5. The Verdict and Sentence
A jury returned a verdict of not guilty with respect to the attempted murder charge against appellant. The jury, however, convicted appellant of the lesser included offense of attempted voluntary manslaughter. The jury also found the special allegations against appellant were true. Appellant waived a jury trial with respect to the allegations regarding his prior conviction of a felony.
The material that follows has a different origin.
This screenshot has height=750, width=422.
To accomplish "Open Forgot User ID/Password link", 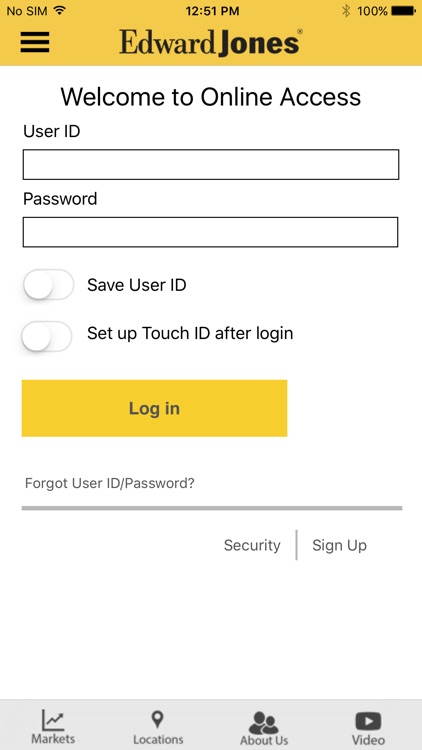I will [110, 483].
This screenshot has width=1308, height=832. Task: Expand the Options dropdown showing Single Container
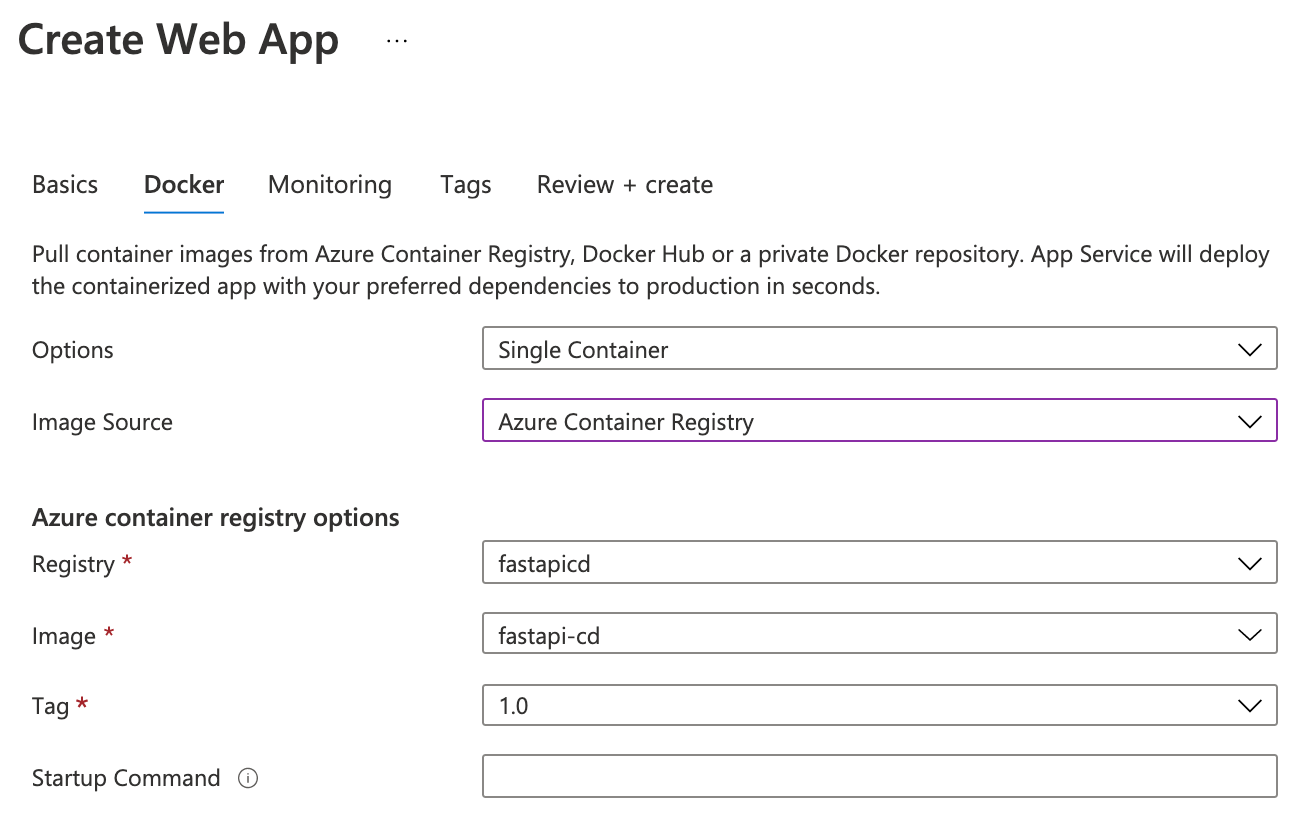click(x=878, y=350)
The trial court sentenced appellant to 66 months for the underlying offense, plus 198 months for enhancements for a total of 22 years. Of relevance here, appellant received what the trial court described as the “low term” of two years as a sentence enhancement for committing a hate crime in concert with another person in violation of section 422.75, subdivision (b).2 The trial court explained why he gave the low term in this way: “There were obviously overtones concerning the hate crime here that the jury found to be true. However, I don't find it necessarily to be the instigating factor. [¶] ․ I don't find necessarily that [appellant] went to that location planning to commit a hate crime, so I will give [him] the low term.”
Appellant filed a timely appeal.
DISCUSSION
Appellant makes four major arguments challenging the judgment. We shall address each of them in the order they were asserted.
1. The Trial Court Did Not Erroneously Sustain Kody R.'s Invocation of the Privilege Against Self–Incrimination
Appellant's first argument relates to the alleged assertion of the privilege against self-incrimination by Kody R. Although appellant presented several witnesses in his defense, and testified himself, he did not call Kody R. as a witness.
During the trial, appellant's attorney, Al Amer, advised the court that Kody R. was subpoenaed as a defense witness. Appellant's counsel further stated: “She [Kody R.'s mother] is prepared to bring him to court, and it wasn't until after the prosecutor mentioned that he could be — he was concerned about him maybe saying something that could subject him to maybe possible prosecution in the future that he changed his mind, and his attorney advised him not to come to court.”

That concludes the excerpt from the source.